>> Start Provided passage
The IMO has mandated all ports to actually deploy such Information Technology (IT) and software by 2025 but our target is actually 2023, maximum, early 2024. We reached out to Nigerian Liquefied Natural Gas (NLNG). We have been trying to deploy Vessel Traffic Services (VTS) for probably 10 years. But since we came, one of the major challenges is that you publish and you cannot get qualified people to deploy this VTS.

 

Just very few are qualified. We wrote to IMO; they gave us some companies. They came and couldn’t meet our requirements. Some of them are not interested in working with the Nigerian Ports Authority. However, NLNG has a VTS in Bonny, even though it is not robust.

 

We don’t have a problem collaborating and in the last few months, we have been meeting with NLNG, so that they do the survey and put the nodes and the sensors around the country. It is one of the most important things in the maritime industry all over the world. You should be able to have visibility without seeing the ship.

 

Automation will be the backbone of efficiency in our ports. It will improve revenue and will achieve a lot of things. We have so many automations done in silos but we need to integrate. We need to copy what is being used in the ports of other parts of the world.
>> End Provided passage
Required actions —
• 1. Copy word for word the section of the port automation passage that begins with the words containing "We don’t have" and ends with "of the world.".
• 2. Continue the passage on Nigerian port automation with the sentences that would come after its last sentence.
>> Start Record excerpts
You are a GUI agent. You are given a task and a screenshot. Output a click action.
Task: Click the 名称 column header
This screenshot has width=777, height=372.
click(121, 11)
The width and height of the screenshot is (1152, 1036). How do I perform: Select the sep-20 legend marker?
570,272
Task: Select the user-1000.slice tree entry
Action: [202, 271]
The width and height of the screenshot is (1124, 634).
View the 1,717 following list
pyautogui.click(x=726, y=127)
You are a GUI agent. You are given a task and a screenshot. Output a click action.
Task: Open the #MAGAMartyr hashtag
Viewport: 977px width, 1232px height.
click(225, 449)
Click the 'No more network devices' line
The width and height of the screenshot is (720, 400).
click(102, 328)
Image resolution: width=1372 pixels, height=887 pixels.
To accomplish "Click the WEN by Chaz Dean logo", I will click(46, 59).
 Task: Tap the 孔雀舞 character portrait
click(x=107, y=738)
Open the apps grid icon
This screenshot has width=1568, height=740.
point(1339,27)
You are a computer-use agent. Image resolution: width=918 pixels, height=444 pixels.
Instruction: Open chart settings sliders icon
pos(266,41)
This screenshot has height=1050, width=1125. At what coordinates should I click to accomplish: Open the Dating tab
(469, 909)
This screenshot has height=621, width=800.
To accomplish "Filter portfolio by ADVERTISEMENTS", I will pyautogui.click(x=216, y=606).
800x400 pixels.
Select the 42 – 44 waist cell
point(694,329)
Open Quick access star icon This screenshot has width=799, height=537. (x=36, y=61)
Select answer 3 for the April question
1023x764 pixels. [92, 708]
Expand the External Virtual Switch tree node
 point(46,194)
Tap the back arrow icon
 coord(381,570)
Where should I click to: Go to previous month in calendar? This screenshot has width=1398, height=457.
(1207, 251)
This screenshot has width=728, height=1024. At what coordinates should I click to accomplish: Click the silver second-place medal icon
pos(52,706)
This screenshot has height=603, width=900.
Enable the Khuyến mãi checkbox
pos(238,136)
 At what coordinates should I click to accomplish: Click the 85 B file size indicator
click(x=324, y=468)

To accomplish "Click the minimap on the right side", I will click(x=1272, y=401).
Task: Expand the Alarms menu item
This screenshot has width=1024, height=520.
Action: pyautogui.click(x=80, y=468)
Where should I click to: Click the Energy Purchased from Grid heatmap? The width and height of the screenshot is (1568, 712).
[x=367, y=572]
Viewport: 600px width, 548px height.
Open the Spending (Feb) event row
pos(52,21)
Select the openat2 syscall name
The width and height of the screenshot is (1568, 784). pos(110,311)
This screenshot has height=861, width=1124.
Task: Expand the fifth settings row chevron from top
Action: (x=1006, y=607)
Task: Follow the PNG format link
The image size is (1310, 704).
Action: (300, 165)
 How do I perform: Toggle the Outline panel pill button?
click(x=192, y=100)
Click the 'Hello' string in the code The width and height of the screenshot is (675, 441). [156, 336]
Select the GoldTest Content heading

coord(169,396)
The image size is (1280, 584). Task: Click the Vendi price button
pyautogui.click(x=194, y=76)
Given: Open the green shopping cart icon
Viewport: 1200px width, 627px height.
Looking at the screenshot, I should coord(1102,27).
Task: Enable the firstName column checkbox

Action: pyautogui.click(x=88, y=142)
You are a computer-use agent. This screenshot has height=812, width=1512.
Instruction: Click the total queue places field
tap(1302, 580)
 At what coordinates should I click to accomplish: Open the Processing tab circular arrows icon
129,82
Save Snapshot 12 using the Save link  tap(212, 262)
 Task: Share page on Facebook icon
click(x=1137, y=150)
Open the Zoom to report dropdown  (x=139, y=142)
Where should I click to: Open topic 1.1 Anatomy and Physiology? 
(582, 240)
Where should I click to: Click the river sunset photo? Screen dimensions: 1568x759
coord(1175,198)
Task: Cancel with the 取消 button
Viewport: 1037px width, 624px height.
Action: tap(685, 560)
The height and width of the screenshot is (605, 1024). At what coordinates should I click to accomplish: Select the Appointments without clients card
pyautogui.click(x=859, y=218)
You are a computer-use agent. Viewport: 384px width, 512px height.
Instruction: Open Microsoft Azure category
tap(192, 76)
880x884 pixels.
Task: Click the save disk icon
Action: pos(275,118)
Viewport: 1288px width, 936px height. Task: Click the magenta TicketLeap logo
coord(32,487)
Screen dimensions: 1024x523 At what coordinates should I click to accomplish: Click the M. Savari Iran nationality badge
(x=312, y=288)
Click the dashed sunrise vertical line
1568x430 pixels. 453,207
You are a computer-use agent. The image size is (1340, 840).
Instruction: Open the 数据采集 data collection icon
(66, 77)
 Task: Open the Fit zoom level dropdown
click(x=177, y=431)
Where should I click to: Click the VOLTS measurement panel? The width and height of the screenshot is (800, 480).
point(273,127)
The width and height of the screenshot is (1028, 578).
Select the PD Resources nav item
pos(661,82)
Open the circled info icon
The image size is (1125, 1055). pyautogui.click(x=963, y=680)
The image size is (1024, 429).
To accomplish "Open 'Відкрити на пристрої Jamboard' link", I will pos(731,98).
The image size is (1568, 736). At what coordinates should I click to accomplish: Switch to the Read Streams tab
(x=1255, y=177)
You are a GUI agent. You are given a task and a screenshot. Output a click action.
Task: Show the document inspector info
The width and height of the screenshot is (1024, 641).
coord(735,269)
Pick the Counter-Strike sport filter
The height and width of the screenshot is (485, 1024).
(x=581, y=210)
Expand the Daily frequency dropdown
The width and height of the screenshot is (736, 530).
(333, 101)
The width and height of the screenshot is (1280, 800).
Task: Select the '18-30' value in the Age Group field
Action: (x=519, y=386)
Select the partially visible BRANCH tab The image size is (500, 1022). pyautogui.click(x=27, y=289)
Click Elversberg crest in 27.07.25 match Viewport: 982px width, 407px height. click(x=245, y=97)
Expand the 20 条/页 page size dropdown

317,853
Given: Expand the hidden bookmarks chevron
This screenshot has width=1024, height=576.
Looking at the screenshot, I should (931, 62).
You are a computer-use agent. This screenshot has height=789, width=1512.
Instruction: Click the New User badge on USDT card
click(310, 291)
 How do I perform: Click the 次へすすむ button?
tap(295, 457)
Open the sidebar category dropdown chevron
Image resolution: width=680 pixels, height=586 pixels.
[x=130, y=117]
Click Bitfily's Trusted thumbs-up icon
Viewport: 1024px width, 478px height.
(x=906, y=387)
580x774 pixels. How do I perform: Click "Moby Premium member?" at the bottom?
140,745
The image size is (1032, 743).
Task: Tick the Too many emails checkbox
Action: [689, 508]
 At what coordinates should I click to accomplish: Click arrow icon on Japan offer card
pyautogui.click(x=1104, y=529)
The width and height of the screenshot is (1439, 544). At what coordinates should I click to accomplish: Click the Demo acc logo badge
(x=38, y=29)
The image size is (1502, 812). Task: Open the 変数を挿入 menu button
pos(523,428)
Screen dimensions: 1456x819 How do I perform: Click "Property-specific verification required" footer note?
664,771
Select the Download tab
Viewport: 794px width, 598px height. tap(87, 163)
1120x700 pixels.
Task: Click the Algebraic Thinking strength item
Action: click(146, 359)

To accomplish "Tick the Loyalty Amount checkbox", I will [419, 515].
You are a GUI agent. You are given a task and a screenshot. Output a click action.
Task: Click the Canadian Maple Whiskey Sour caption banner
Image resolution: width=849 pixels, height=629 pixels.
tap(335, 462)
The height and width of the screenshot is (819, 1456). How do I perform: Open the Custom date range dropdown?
>> End Record excerpts
Solved problems —
• 1.
We don’t have a problem collaborating and in the last few months, we have been meeting with NLNG, so that they do the survey and put the nodes and the sensors around the country. It is one of the most important things in the maritime industry all over the world. You should be able to have visibility without seeing the ship.

 

Automation will be the backbone of efficiency in our ports. It will improve revenue and will achieve a lot of things. We have so many automations done in silos but we need to integrate. We need to copy what is being used in the ports of other parts of the world.

• 2.
The projects are huge. Can your revenue be enough for these?

 

One of the major problems affecting NPA, which we have been writing about, is the issue of budget. Before now, we were allowed to spend 70 per cent of our revenue, but now it is 50 per cent. We are providing service and if we don’t spend money, we will not be able to provide the services.

 

For instance, we don’t have money to buy the marine vessels, rehabilitate the quay walls, deploy VTS and others. We will work with the relevant government agencies to achieve that.

 

ETO, stakeholders are still complaining…

 

Even with the development of ETO, we are still having a traffic situation. The problem is enforcement. A month ago, we signed an agreement with the Lagos State Government that has deployed mobile courts to prosecute offenders of extortions. We decided to count the number or identify the locations where there should be checkpoints.

 

We are coming up with signage that we will put at each of those places. So, any checkpoint outside those locations is an illegal checkpoint. It is not every checkpoint that should be checking ETO tickets. There are checkpoints that are there for the purpose of national security and community policing.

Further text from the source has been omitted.